The second point to note early on is that the standard system C library random number generators are not typically suitable for numerical applications and should not be used. Their main problems are that:

  • The design as well as the implementation are system dependant and non-standard
  • The precision of output and the size of internal states may be as short as 16 bits
  • The standard library generators normally can not properly handle multi-threaded programs

Main concepts

A basic algorithm for generating (pseduo-)random numbers consists of three parts:

  1. The initial state of the algorithm
  2. The procedure to advance from current state to the next one in the sequence
  3. The procedure to derive one or more useful random numbers from the current state

In some algorithms the random number derived from the state is the state itself, but this is not necessarily the case. One of the reasons for this distinction is that information capacity of the state determines the maximum possible length before the numbers produced by the generator start to repeat (i.e., the cycle length). For example with a 32-bit state, the random numbers must start to repeat after a maximum of 2^{32}\approx 4.3\times10^9 calls to the generator (if you think this is long enough, see Short cycle length).
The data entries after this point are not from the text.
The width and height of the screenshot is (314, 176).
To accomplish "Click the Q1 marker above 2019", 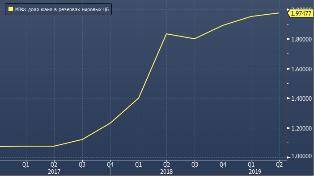I will pyautogui.click(x=251, y=164).
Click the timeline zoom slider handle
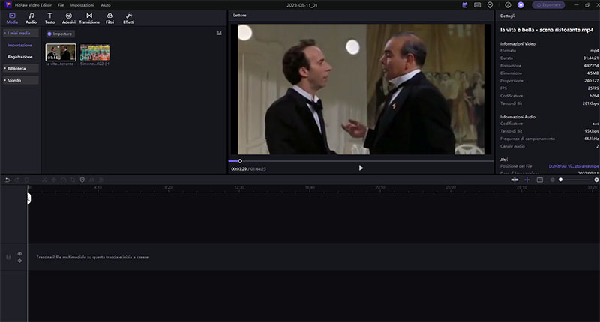Viewport: 600px width, 322px height. click(560, 180)
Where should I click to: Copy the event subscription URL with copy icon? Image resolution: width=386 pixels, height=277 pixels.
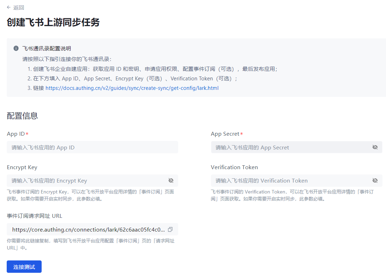(x=170, y=229)
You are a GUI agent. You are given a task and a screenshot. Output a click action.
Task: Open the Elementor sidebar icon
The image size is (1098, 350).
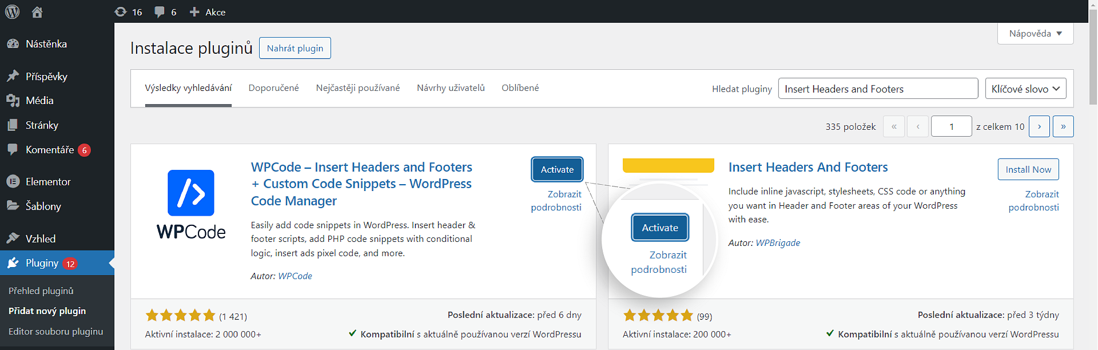pyautogui.click(x=13, y=182)
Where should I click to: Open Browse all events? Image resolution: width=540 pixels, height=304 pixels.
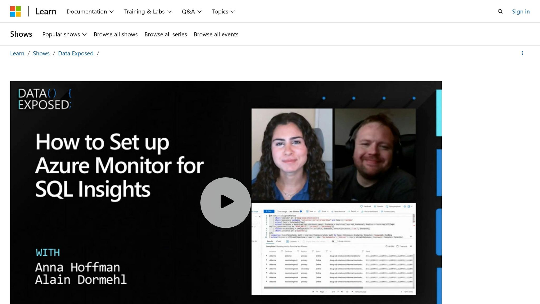216,34
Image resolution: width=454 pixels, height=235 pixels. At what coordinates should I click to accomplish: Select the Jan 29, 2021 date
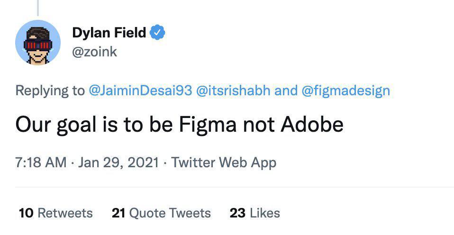point(118,163)
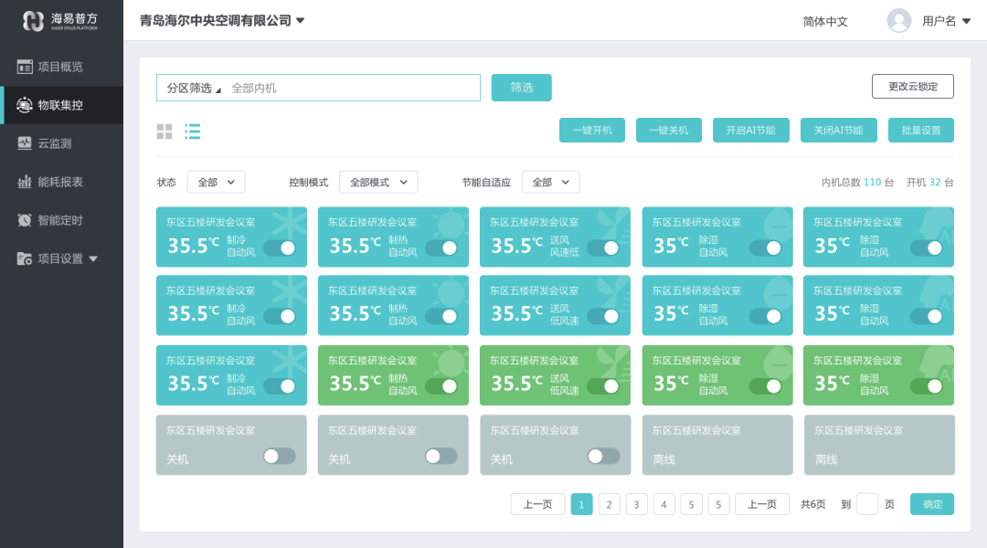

In order to extend the maximum cycle, the states used in modern algorithms are often much longer than 32 bits (e.g., 256 or 624 bits) and a several random numbers are derived from each state of the generator before it is advanced to the next one in the sequence.

The initial state of the algorithm is specified by a process called seeding. This process is normally as simple as supplying a 32-bit or 64-bit number which is then either further processed by utility functions to create the initial state or is the initial state by itself. The sequence of numbers generated by the algorithm after seeding with the same data is of course always identical.